Dataset excerpt
□ □ □ □

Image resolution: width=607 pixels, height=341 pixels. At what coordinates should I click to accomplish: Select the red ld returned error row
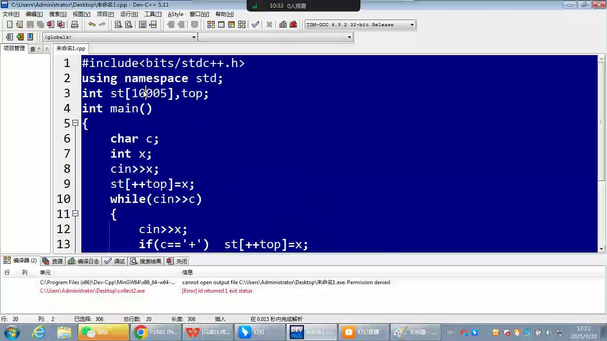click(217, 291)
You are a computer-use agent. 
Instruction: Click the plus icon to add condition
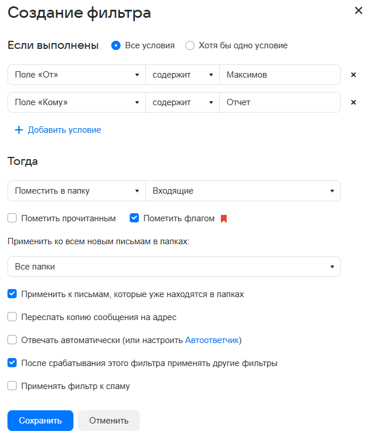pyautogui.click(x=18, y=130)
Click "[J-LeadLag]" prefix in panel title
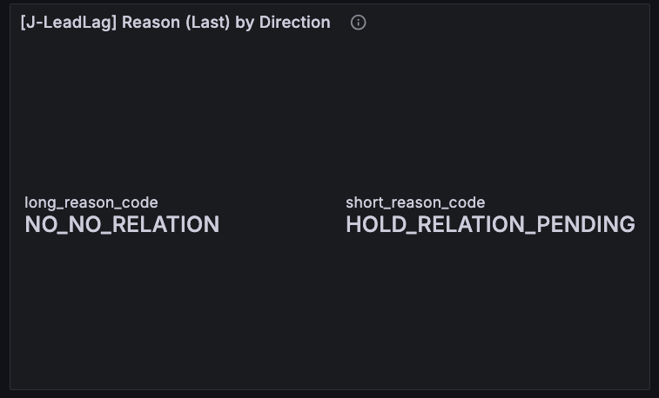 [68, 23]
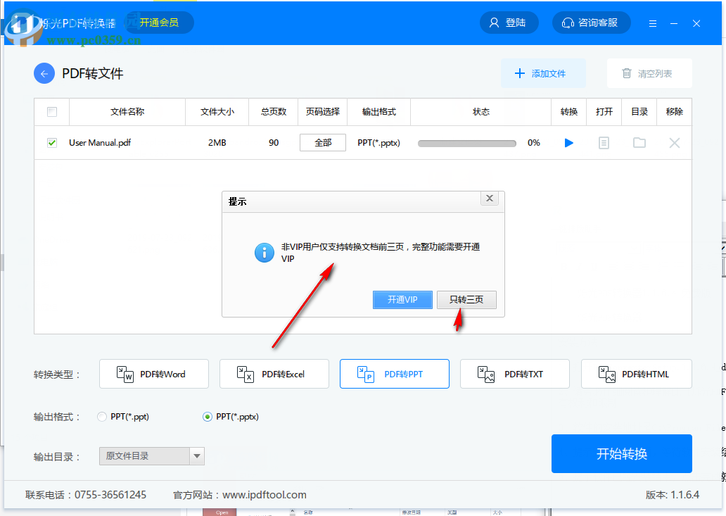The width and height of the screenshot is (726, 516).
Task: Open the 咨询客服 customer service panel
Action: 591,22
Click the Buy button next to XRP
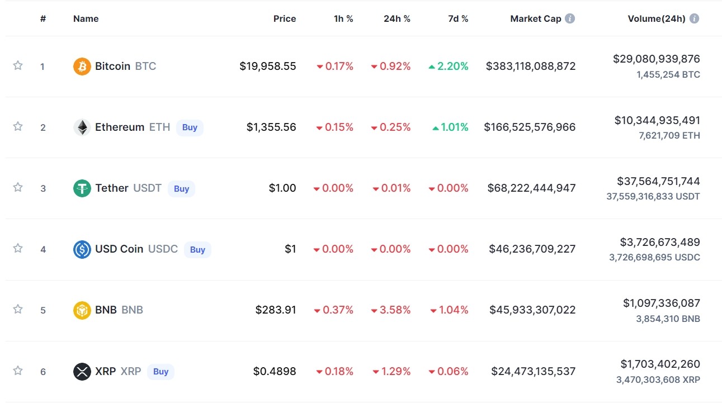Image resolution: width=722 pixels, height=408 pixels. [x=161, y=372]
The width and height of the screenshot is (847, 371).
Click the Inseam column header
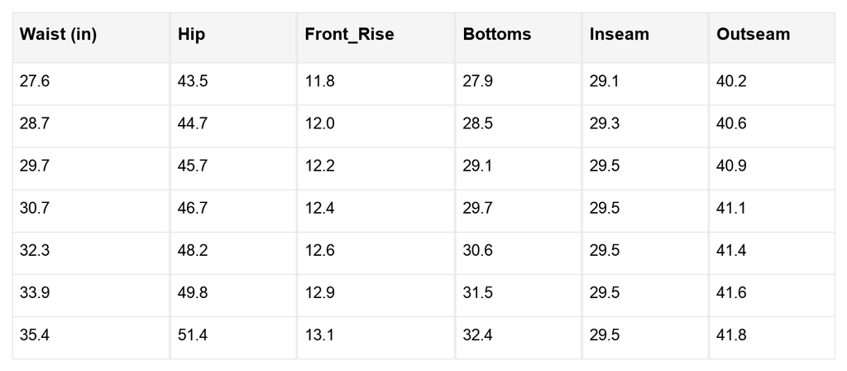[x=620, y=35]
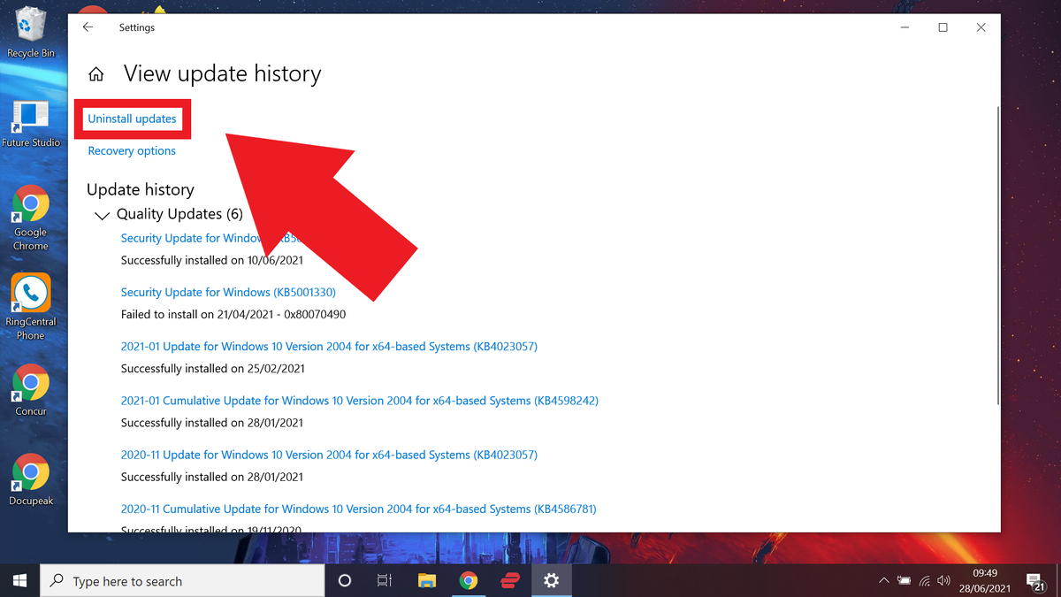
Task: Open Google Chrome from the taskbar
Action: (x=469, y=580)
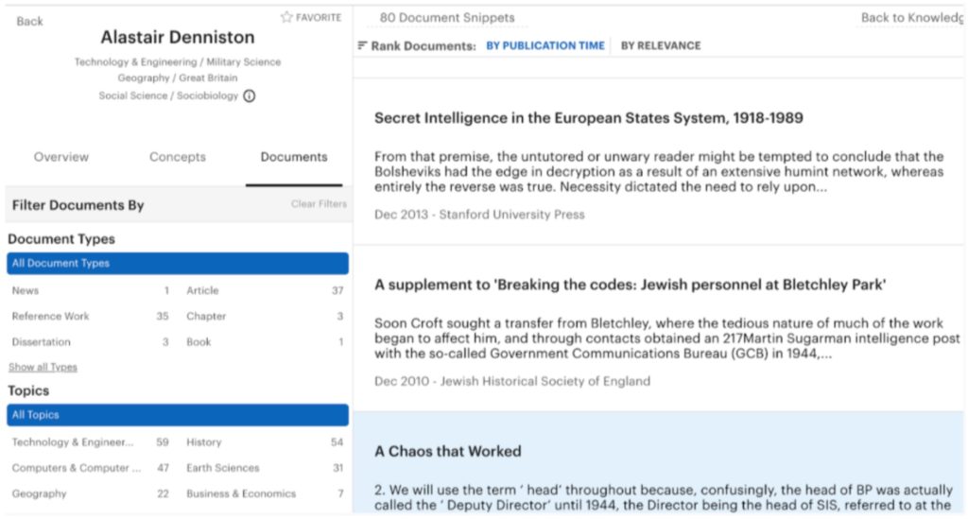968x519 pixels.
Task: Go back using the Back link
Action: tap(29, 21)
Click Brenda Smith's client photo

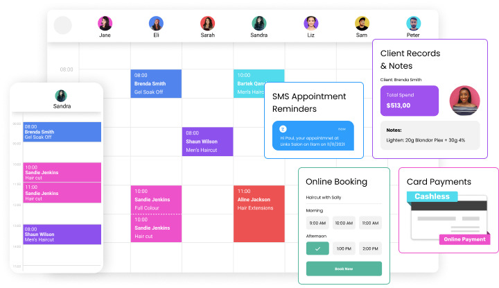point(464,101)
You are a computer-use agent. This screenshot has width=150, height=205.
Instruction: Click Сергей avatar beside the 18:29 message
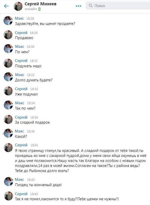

□ □ □ □

Exercise requirements
Repeat everything from the line containing "The width and height of the screenshot is (847, 371)." down to the line containing "point(464,101)", and leave the pictures out of your answer.

Response
The width and height of the screenshot is (847, 371).
Click the Inseam column header
[x=620, y=35]
Task: Open Google Chrome from the taskbar
Action: (x=469, y=580)
968x519 pixels.
Task: Go back using the Back link
Action: tap(29, 21)
Click Brenda Smith's client photo

point(464,101)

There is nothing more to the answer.